Src homology region 2-containing phosphatase 2 (SHP2) is overexpressed in various cancers and suppresses immune function while promoting tumor immune escape by regulating intracellular signaling pathways. Currently, the primary therapeutic strategies targeting SHP2 focus on inhibiting its catalytic activity or reducing its expression levels. However, SHP2 allosteric inhibitors face challenges in terms of efficacy, safety, and developmental difficulty when used as monotherapy. Consequently, several SHP2-PROTAC molecules have been developed. Given the limited substrate spectrum of ubiquitin-proteasome systems, we propose that autophagy-based degradation strategies possess greater advantages.
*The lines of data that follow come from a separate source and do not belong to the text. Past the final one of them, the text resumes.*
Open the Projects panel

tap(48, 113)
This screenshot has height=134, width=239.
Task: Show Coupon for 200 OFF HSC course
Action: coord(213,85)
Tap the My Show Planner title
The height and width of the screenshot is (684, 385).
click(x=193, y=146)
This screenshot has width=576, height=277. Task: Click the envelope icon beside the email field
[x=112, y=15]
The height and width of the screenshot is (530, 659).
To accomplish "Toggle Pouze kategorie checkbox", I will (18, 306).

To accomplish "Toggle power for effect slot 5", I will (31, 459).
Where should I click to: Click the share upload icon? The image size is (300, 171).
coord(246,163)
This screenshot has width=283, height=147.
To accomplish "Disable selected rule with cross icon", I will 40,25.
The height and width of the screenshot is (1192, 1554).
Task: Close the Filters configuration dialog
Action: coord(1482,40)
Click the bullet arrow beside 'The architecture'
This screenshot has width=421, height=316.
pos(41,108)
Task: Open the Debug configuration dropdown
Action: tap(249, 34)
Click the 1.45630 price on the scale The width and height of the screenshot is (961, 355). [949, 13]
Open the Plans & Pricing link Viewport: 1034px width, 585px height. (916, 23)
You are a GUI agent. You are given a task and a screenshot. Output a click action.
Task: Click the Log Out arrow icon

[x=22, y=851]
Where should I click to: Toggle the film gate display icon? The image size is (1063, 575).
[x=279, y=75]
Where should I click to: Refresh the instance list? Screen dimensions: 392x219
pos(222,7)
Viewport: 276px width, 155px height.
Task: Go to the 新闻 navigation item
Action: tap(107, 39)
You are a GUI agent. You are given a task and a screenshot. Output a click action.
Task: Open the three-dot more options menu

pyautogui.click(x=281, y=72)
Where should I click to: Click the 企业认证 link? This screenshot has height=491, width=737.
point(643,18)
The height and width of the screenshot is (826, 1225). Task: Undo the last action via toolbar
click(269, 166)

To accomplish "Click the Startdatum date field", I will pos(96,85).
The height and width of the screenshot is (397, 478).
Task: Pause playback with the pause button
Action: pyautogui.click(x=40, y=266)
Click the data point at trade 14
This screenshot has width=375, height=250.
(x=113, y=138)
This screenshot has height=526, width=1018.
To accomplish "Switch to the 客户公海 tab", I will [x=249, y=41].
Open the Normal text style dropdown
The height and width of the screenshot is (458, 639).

Using SHP099 as the ligand of the protein of interest (POI), we designed and synthesized two series of SHP2-AUTACs. Among these, SA-8 demonstrated the optimal biological activity, showing significant antitumor activity and potent SHP2 degradation capability. Mechanistic studies revealed that SA-8 induced SHP2 degradation through ternary complex formation with both SHP2 and LC3, ultimately activating the autophagy-lysosome pathway. It was found that SA-8 can dose-dependently induce apoptosis in HeLa cells. This work not only validates the practical utility of the AUTAC strategy but also offers a promising therapeutic approach for developing next-generation target degraders.